The dataset contains imbalanced distribution across the 14 disease categories. To mitigate this, augmentation techniques were employed, including ± 15° random rotations, horizontal flips with 0.5 probability, and controlled brightness and contrast adjustments. These steps increased representation of minority disease classes. Below is a representation of chest X-ray images from the dataset.

Table 2 shows the chest X-rays from three categories: pneumonia, tuberculosis and normal chest X-rays. The pneumonia image highlights red circles to indicate where the infection has occurred in the lungs. The image of tuberculosis reveals the usual signs, including abnormal conditions in the lungs. On a normal chest X-ray, the lungs are healthy and show no signs of abnormality. Many DL models in medical diagnostics were trained with these images.

Table 2. Chest X-ray images from the dataset

Pneumonia Image	Tuberculosis Image	Normal Chest X-ray

3.2 DL Architecture

The combination of ResNet and DenseNet was chosen due to their complementary strengths: residual connections preserve gradient flow in deep layers, while dense connectivity enhances feature reuse and representation richness. Together, these structures improve feature extraction efficiency for complex thoracic patterns. The proposed model was constructed with a hybrid approach that includes CNN from ResNet and DenseNet. The hybrid architecture enables the model to identify features more efficiently, with minimal impact on computer power. The design was selected to achieve high performance with reasonable computational demands. The architecture consists of the following components:

• Preprocessing layer: This layer is responsible for resizing the input images to 224 × 224 pixels, normalization, and data augmentation (random rotations, flips, and zooms).

• Base CNN layers: The convolutional layers in the base network extract low-level features such as edges and textures. This layer consists of a stack of convolutional layers with increasing filter sizes (3 × 3, 5 × 5, etc.) and ReLU activation functions.

• Residual blocks: This strategy, which comes from ResNet, helps avoid the gradient problem and passes information smoothly into deeper layers. A block in this network includes two convolutional layers and skips the input to go right into the block’s output.

• DenseNet layers: DenseNet blocks are added after the residual blocks to improve the efficiency of feature reuse. In a DenseNet block, each layer receives input from all previous layers, allowing the model to learn more compact and effective representations.

• Fully connected layer: After the convolutional and dense blocks, the feature maps are flattened and passed through a fully connected layer with dropout regularization to reduce overfitting.

• Output layer: The output layer uses a sigmoid activation function to provide probabilities for each of the 14 disease classes (multi-label classification).

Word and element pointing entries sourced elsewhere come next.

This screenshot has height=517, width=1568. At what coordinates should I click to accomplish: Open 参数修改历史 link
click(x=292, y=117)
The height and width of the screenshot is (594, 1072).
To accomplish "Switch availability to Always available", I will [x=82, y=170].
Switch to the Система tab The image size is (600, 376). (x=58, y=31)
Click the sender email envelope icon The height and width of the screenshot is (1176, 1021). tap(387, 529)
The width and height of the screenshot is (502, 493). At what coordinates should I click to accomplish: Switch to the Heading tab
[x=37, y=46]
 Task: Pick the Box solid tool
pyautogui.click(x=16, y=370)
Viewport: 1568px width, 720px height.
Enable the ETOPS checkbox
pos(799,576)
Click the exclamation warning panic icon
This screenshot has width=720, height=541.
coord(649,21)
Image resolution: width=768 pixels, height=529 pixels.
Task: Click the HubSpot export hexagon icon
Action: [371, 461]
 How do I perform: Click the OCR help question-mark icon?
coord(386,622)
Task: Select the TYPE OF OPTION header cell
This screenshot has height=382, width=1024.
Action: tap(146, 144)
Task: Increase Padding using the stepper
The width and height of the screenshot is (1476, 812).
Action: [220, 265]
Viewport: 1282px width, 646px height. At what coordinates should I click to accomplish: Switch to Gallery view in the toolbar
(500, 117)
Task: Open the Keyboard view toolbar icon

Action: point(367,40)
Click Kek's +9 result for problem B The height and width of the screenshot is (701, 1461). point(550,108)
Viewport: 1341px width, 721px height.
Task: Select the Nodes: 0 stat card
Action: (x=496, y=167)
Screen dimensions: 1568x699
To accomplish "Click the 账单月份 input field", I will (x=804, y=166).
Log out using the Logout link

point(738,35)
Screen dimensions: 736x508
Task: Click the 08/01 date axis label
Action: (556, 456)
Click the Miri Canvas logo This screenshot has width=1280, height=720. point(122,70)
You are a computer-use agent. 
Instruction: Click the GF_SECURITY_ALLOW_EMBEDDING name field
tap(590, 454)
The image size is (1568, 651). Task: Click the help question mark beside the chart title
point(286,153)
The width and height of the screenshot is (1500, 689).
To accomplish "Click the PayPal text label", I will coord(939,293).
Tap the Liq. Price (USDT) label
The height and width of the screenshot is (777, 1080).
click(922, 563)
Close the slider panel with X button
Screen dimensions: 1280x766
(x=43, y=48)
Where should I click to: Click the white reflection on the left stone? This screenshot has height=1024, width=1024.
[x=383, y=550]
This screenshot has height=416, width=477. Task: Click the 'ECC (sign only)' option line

Figure 1 illustrates the architecture of a medical diagnosis system comprising multiple layers. The process begins with a layer that processes the input data. After that, the base CNN extracts essential features from the input. Residual blocks help training become faster and avoid the problem of overfitting. DenseNet layers enable us to share features more efficiently and facilitate the creation of deeper networks. Each feature is combined in the fully connected layer, allowing the output layer to display the diagnosis. Its structure supports purposes such as detecting objects in images and categorizing them appropriately in healthcare. The model treats each disease label as an independent sigmoid output while sharing a common feature backbone. This design prevents unintended coupling of unrelated labels while indirectly capturing correlations through shared feature representations learned by the hybrid architecture.

Figure 1. DL architecture for medical diagnosis

The hybrid architecture is designed as follows:

• Input layer: 224 × 224 × 3 (RGB image input)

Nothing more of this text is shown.